Stemming from research conducted in the Deutsche Forschungsgemeinschaft group “Bild Schrift Zahl” this volume contains 15 contributions and was shaped in part by the international conference, “What counts. The Presence and Medial Functions of Numbers in the Middle Ages,” which took place in Berlin in 2006. The collection’s overarching goal, as explained in editor Moritz Wedell’s introduction, is to unite the heretofore three distinct modes of inquiry mentioned in its title in order to uncover the “Vieldimensionalität des vormodernen numerischen Wissens (und die Typen seiner Vernetzung)” (5). This unified approach to the study of numerus in the Middle Ages is its essential contribution to the field. Before proceeding, I must disclose that while the philosophy of mathematics interests me, I am no medieval researcher.

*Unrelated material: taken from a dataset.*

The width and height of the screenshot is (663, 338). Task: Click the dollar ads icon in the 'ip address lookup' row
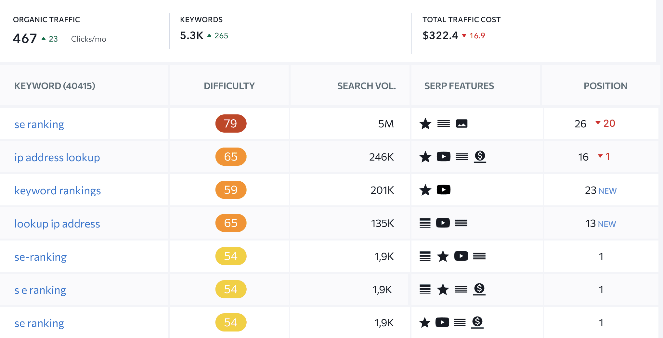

Given my lack of period expertise, I would nevertheless claim that this ample volume offers a variety of contributions that would be useful for a broad range of scholars, and it is from this perspective that I will attempt to offer a meaningful review.

The volume has two consistent methodological points of departure that the contributions follow with varying consistency. The first is an insistence on practical, historical evidence. The second is a focus on intermediality, an approach that opens up the collection to a wider audience. The historical mode of analysis supplies the primary evidence for each study of “numerus” across a broad range of media and sources. The contributions investigate the weaving interrelationships of numbers across texts, images, speech, gestures, music, architecture, and sculpture. Wedell’s own contribution tracks the cultural significance and multivalent meanings of bodily gestures for iconic numbers as these appear in statues, diagrams, and texts, and in this manner it matches the ambition of the entire project. His contribution culminates in an interpretation of the mosaic Virgil and the Muses in which Virgil’s hand gesture for the number 83, also an apotropaic gesture, refers to the 83rd word in the verse fragment also pictured in the mosaic. These clues ultimately point to The Aeneid and the conditions of its composition and transmission. In Wedell’s own words: “Die Zahlgeste für 83, ikonographisch überkodiert als apotropäische Gebärde, wird in einem Bild als Autorengeste zur Sicherung eines Intextes inszeniert, der seinerseits auf ein historisches literarisches Werk verweist, dessen endgültige Gestalt seinerzeit nicht ausgefochten war” (56).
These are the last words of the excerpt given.